I remained convinced that the conversation had not gone this way, in much the same way that I am certain she was right. When Irene and the baby got to Bucharest, she texted me: “Thanks for ‘helping me’ with the car seat”.
All of a sudden, it clicked that the whole scene was just pre-travel-with-a-baby nerves. She was thanking me for being paternal. And looking after our family’s well being is not “helping her” — it’s loving each other.
We showered together that night before Irene left, and we cuddled in bed. Finally, I am going to sleep well for a night, I whispered, knowing full well I shouldn’t say such a thing (yep, I am superstitious).

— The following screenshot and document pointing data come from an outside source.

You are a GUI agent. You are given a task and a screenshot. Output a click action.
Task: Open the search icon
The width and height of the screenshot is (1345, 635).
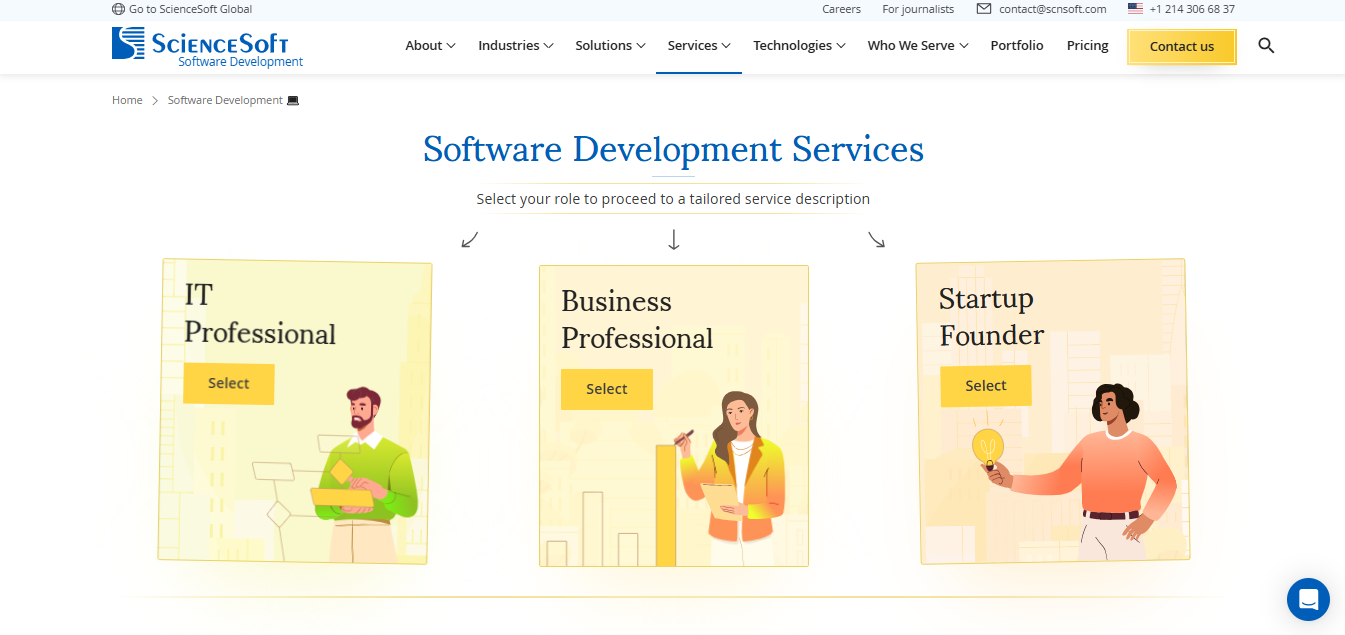(x=1266, y=45)
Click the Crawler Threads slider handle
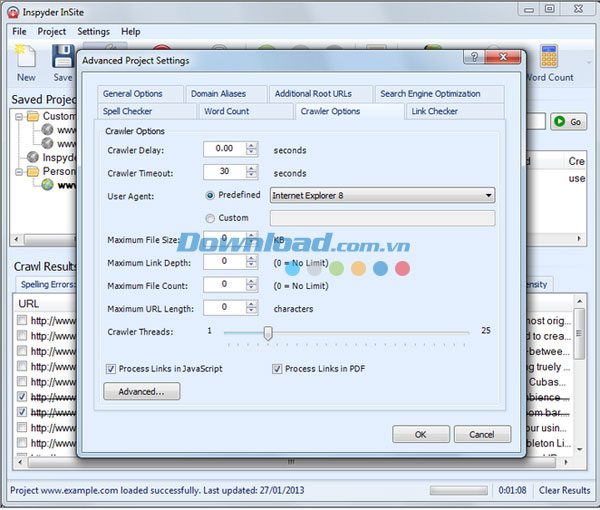600x510 pixels. (267, 333)
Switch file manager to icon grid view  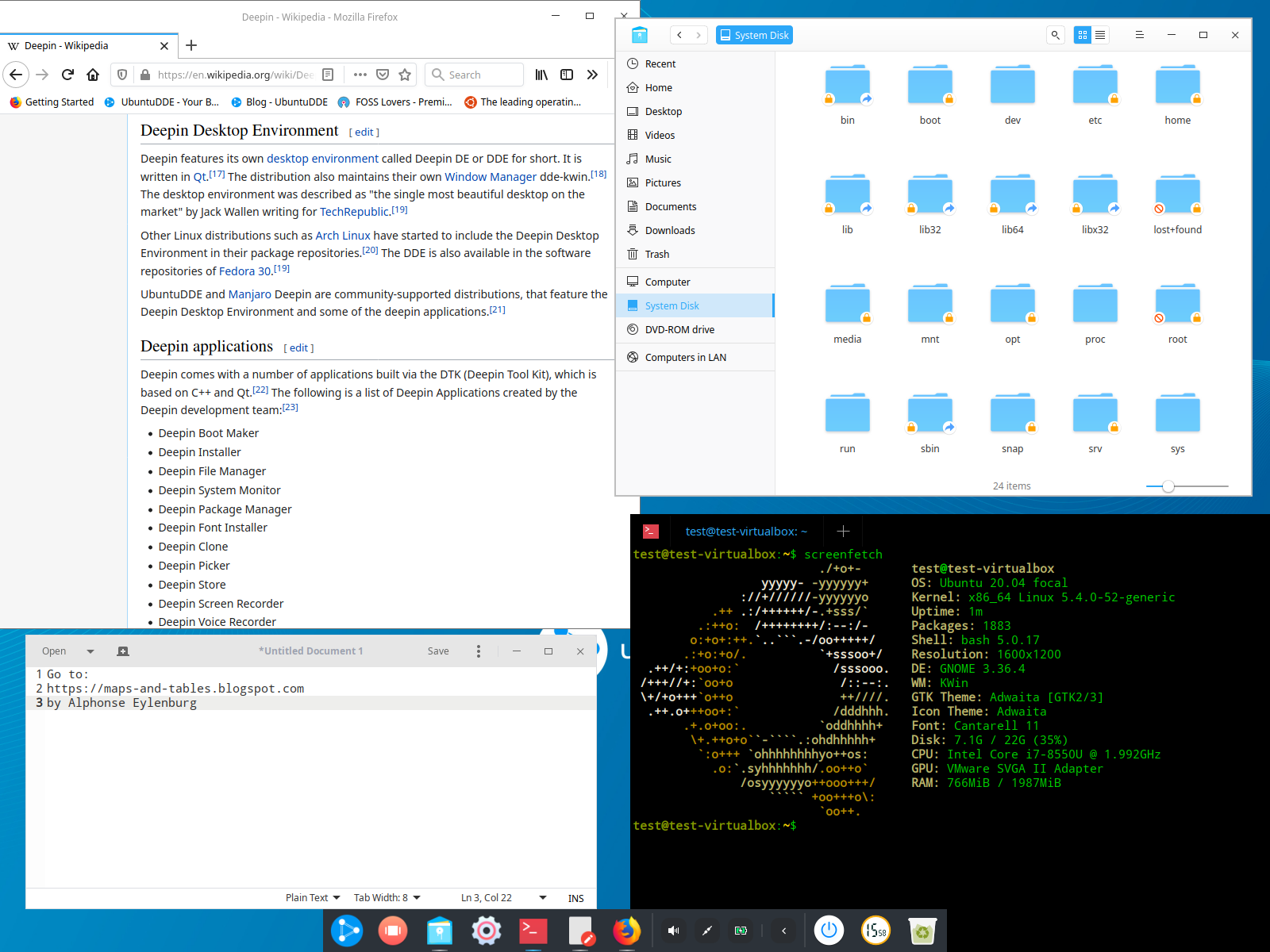coord(1082,35)
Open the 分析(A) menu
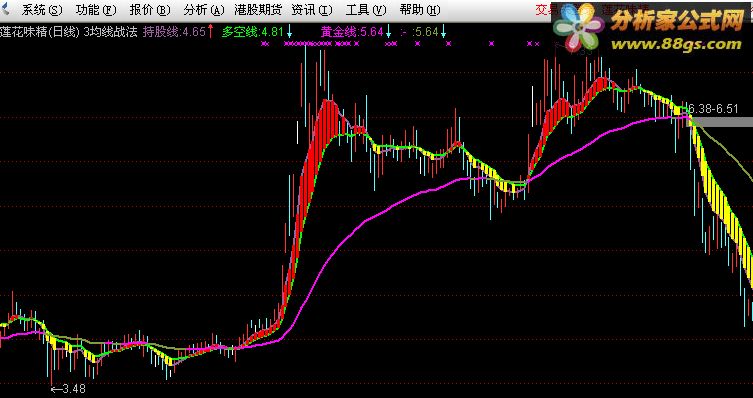Viewport: 753px width, 398px height. (x=204, y=10)
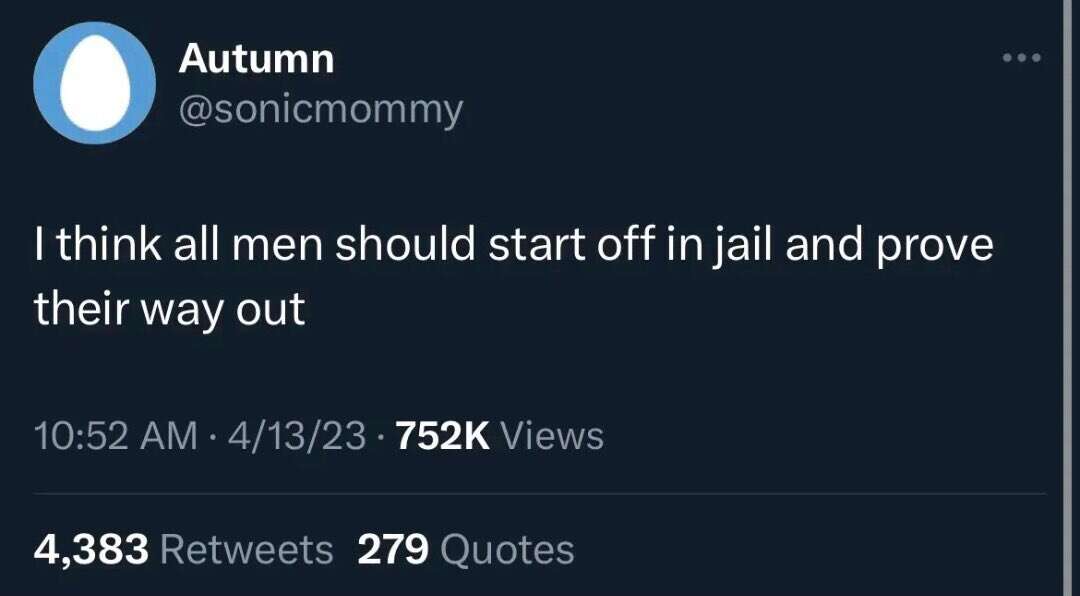Click the words "their way out"
This screenshot has width=1080, height=596.
[169, 309]
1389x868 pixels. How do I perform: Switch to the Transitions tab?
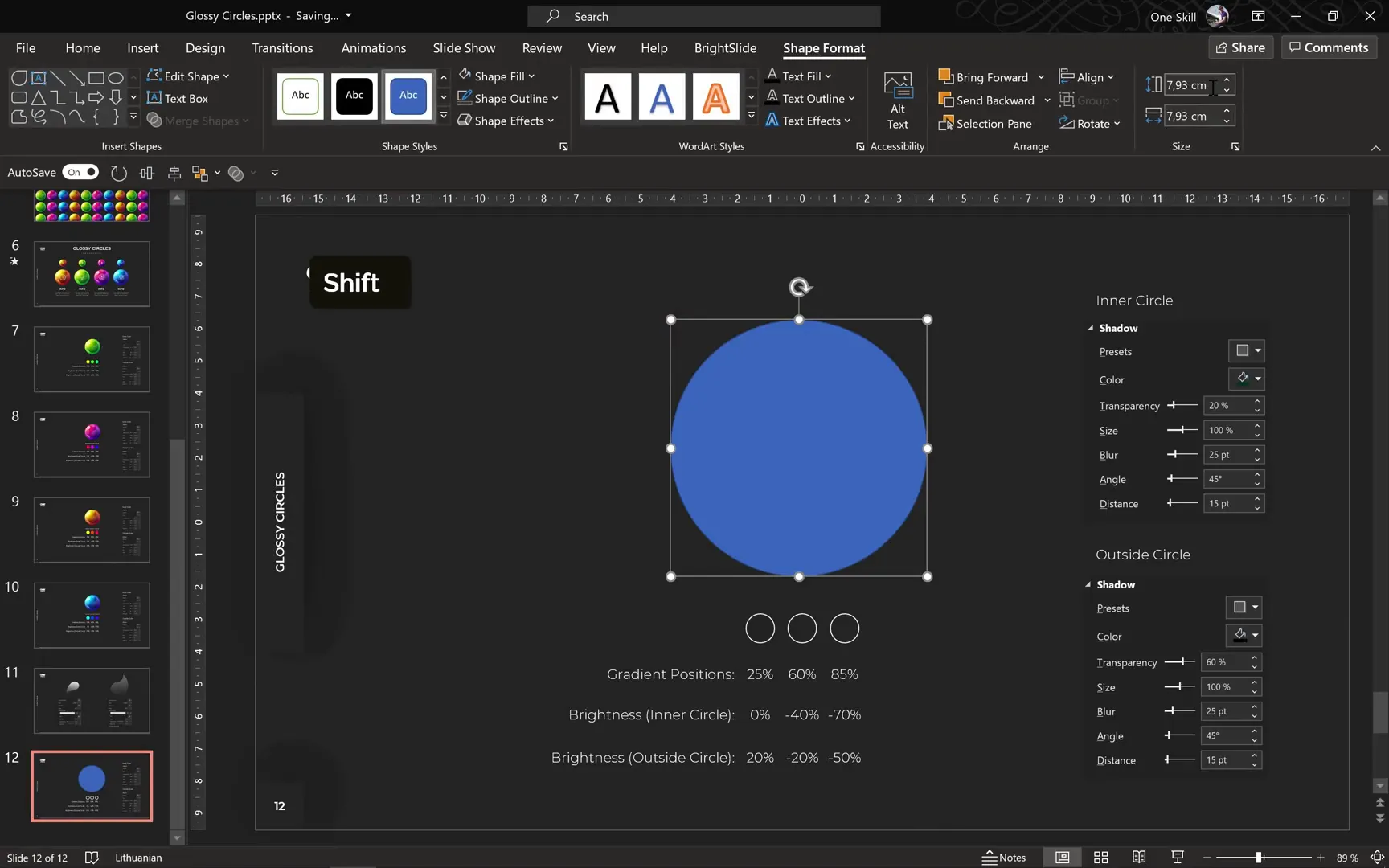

León had a bad night. It was one of the few times when breastfeeding and his mother was not calming him down. It was one of the rare times when my arms were more effective than his mother’s. He fell asleep. I put him down; he woke up. I picked him up; he fell back asleep quickly.
This too shall pass
I spent some time with León in my arms that night. I asked the darkness, the only one up at that hour, does he want to be with me because they’re off tomorrow? And those nightmares took shape, the ones which you burrow deep: What if something happens tomorrow on their trip, and this is the last time we’ll be together, and happy?
I lie there with León gripping my pajamas, his other hand on my face, looking for contact though he is asleep, as if he wants to reassure himself that I am there with him.
And when am I going to get a good night’s rest? That moment — with León clinging on, in exhaustion — feels like forever, but it’s just a moment, and this is just a phase. It’ll go quickly. Parenthood is full of extremes, I think.